Montreal Heart Institute, Université de Montréal, 5000 Belanger Street, Montréal, Québec H1T 1C8, Canada.
Université de Montpellier, INSERM, CNRS, CHU de Montpellier, Cardiology Department, CHU Arnaud de Villeneuve, 371, avenue du Doyen Gaston-Giraud, 34090 Montpellier, France.
Eur Heart J Qual Care Clin Outcomes. 2021 Sep 16;7(5):486-495. doi: 10.1093/ehjqcco/qcaa045.
In the randomized, placebo-controlled Colchicine Cardiovascular Outcomes Trial (COLCOT) of 4745 patients enrolled within 30 days after myocardial infarction (MI), low-dose colchicine (0.5 mg once daily) reduced the incidence of the primary composite endpoint of cardiovascular death, resuscitated cardiac arrest, MI, stroke, or urgent hospitalization for angina leading to coronary revascularization. To assess the in-trial period and lifetime cost-effectiveness of low-dose colchicine therapy compared to placebo in post-MI patients on standard-of-care therapy.

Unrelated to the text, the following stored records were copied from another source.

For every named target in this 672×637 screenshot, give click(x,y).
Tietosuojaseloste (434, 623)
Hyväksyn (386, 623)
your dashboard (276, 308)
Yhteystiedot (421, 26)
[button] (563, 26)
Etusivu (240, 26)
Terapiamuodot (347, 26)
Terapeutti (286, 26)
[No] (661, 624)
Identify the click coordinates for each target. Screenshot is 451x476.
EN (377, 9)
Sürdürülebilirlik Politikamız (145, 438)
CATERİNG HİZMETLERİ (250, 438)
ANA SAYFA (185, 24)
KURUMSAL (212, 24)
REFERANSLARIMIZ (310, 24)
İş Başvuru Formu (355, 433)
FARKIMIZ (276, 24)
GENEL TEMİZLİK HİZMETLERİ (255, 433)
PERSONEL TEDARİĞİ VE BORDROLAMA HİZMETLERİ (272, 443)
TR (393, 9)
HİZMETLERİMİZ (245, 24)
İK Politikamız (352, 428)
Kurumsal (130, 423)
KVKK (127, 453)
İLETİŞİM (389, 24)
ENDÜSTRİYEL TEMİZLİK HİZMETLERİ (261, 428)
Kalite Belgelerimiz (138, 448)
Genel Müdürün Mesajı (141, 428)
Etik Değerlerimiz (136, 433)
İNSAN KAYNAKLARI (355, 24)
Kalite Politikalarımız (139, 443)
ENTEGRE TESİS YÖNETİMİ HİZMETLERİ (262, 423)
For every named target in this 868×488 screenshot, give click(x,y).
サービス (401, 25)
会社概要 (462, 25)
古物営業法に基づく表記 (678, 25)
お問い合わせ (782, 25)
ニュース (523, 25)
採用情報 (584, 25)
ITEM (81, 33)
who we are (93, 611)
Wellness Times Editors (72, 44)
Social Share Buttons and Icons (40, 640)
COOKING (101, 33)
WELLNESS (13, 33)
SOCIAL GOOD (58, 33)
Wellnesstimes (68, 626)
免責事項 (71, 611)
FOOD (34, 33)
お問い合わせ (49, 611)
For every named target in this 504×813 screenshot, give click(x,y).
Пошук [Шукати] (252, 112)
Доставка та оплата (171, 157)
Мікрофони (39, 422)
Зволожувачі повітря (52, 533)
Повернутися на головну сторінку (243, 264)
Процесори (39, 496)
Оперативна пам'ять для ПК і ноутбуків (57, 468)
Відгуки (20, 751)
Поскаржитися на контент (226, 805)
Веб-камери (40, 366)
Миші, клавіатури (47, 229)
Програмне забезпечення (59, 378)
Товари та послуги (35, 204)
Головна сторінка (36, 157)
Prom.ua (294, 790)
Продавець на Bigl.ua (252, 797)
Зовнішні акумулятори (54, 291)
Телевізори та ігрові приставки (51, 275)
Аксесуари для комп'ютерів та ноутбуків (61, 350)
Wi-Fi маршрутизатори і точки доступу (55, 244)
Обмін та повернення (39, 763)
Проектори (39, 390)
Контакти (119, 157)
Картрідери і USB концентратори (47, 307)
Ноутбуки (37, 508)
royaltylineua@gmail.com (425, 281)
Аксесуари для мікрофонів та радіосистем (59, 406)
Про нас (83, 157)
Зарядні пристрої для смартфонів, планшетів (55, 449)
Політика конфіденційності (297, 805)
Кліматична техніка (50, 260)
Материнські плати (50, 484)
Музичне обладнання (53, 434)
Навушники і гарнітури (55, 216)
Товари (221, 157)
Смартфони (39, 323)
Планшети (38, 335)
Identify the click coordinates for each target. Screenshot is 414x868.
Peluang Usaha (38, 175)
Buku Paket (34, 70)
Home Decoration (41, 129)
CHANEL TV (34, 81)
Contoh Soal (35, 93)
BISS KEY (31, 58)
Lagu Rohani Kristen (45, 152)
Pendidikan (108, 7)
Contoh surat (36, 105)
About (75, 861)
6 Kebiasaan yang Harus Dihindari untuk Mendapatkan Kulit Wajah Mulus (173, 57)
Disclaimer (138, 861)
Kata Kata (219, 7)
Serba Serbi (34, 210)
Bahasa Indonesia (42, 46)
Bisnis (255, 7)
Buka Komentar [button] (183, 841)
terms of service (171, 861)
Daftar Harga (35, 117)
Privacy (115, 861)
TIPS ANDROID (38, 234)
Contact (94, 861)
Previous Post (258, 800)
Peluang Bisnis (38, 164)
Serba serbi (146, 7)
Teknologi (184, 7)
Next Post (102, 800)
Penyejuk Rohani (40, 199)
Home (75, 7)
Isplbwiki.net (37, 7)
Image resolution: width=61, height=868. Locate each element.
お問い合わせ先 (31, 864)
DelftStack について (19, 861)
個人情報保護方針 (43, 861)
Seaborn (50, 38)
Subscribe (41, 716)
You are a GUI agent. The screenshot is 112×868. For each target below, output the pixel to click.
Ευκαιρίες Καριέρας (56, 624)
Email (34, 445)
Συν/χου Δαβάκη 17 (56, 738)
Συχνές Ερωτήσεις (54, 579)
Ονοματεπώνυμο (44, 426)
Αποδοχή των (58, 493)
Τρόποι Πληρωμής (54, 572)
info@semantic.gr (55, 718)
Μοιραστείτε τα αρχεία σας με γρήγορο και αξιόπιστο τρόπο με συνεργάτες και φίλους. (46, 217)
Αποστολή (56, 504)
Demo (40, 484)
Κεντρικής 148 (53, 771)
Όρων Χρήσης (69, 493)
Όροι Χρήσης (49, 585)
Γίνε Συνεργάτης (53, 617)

A multistate Markov model was developed incorporating the primary efficacy and safety results from COLCOT, as well as healthcare costs and utilities from the Canadian healthcare system perspective. All components of the primary outcome, non-cardiovascular deaths, and pneumonia were included as health states in the model as both primary and recurrent events. In the main analysis, a deterministic approach was used to estimate the incremental cost-effectiveness ratio (ICER) for the trial period (24 months) and lifetime (20 years). Over the in-trial period, the addition of colchicine to post-MI standard-of-care treatment decreased the mean overall per-patient costs by 47%, from $502 to $265 Canadian dollar (CAD), and increased the quality-adjusted life years (QALYs) from 1.30 to 1.34. The lifetime per-patient costs were further reduced (69%) and QALYs increased with colchicine therapy (from 8.82 to 11.68). As a result, both in-trial and lifetime ICERs indicated colchicine therapy was a dominant strategy.
Cost-effectiveness analyses indicate that the addition of colchicine to standard-of-care therapy after MI is economically dominant and therefore generates cost savings.
在纳入心肌梗死后 30 天内的 4745 例患者的随机、安慰剂对照的秋水仙碱心血管结局试验(COLCOT)中,小剂量秋水仙碱(0.5mg 每日 1 次)降低了主要复合终点的发生率,该终点包括心血管死亡、复苏性心脏骤停、心肌梗死、卒中和因心绞痛紧急住院行冠状动脉血运重建。评估 MI 后接受标准治疗的患者中,与安慰剂相比,小剂量秋水仙碱治疗的试验期间和终生成本效益。
采用多状态马尔可夫模型,纳入 COLCOT 的主要疗效和安全性结果,以及从加拿大医疗保健系统角度的医疗保健成本和效用。模型中的健康状态包括主要结局、非心血管死亡和肺炎,以及所有主要结局的组成部分,都是原发性和复发性事件。在主要分析中,采用确定性方法估算试验期间(24 个月)和终生(20 年)的增量成本效益比(ICER)。在试验期间,秋水仙碱联合 MI 标准治疗可降低每位患者的平均总费用 47%,从 502 加元降至 265 加元,并且提高质量调整生命年(QALY)从 1.30 至 1.34。进一步降低了终生每位患者的费用(69%),并增加了秋水仙碱治疗的 QALY(从 8.82 至 11.68)。因此,试验期间和终生的 ICER 均表明,秋水仙碱联合标准治疗是一种优势策略。
成本效益分析表明,MI 后联合标准治疗使用秋水仙碱具有经济优势,因此可节省成本。